Abstract

This paper aims to illustrate and analyse the incidence of foreign words inherent to the special language of fashion in the Vocabolario domestico del dialetto foggiano (1929) by Carlo Villani (Foggia 1855 - Naples 1931). Although it has been published during the Twenties, a period notoriously hostile to dialects, the vocabulary follows the Gentilian cultural climate, well-disposed towards the works of enhancement of local linguistic heritage, which, especially for school, reach their peak in the 1920s. Furthermore, the vocabulary is the latest heir to a municipal and family lexicographic tradition, which flourished in the mid-nineteenth century, on the model of Basilio Puoti’s Vocabolario domestico napoletano e toscano.

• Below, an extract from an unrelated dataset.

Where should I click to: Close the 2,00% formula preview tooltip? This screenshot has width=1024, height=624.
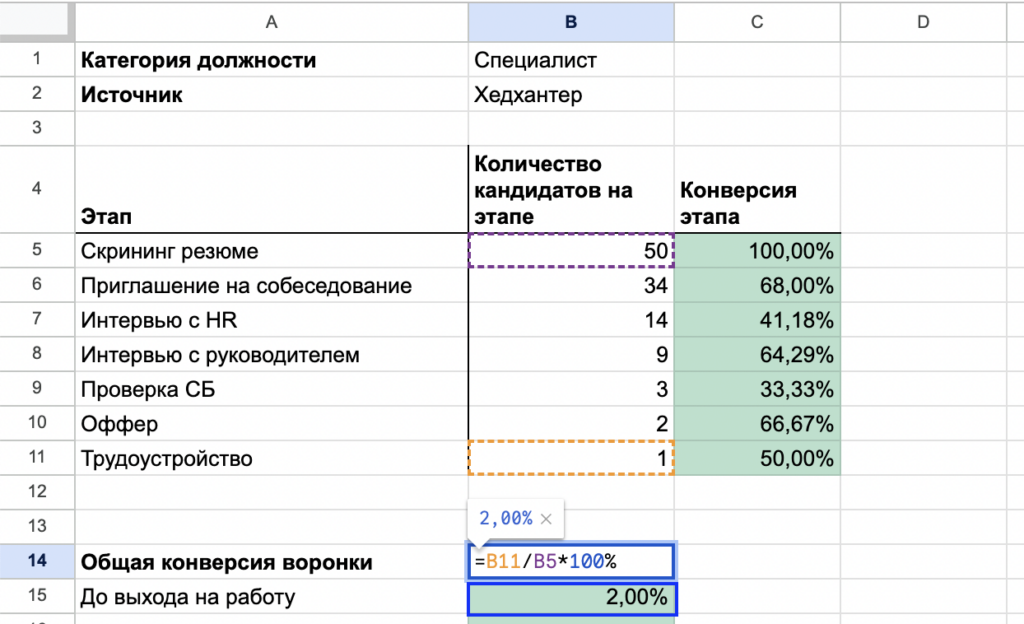[x=546, y=519]
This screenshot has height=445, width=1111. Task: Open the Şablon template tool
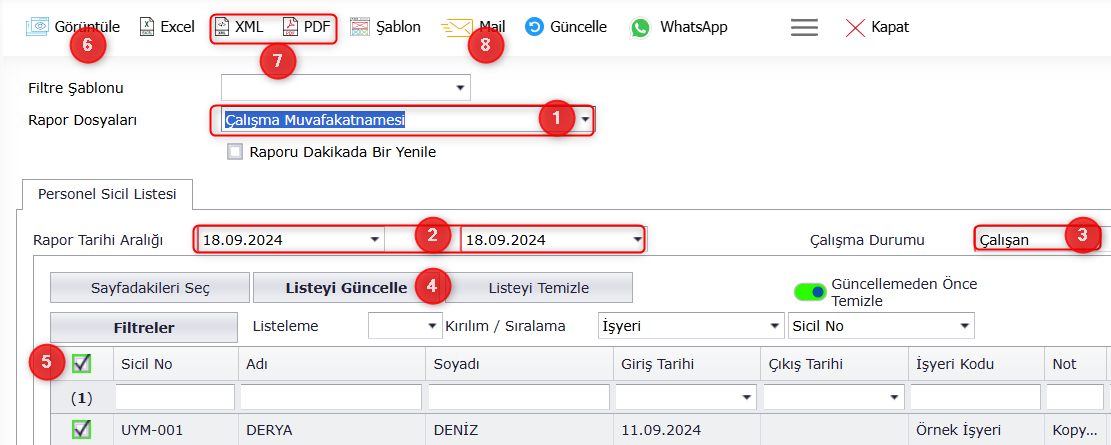(360, 28)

However, if the forerunner Saggio di vocabolario familiare (1841) follows Puoti’s purist thought, explicitly criticizing foreign words, the Vocabolario domestico del dialetto foggiano lemmatises them by showing their productivity in local speech; it provides interesting information for the history of language and customs at the same time (as can be seen from the glossary offered in this paper, properly commented). Nonetheless, this tolerance seems confined to the dialectal speech only: the translations proposed are mostly hyperonyms or words characterised by a greater semantic extension, which sacrifice the more precise semantic of the original forms, while compromising the memory of the referent.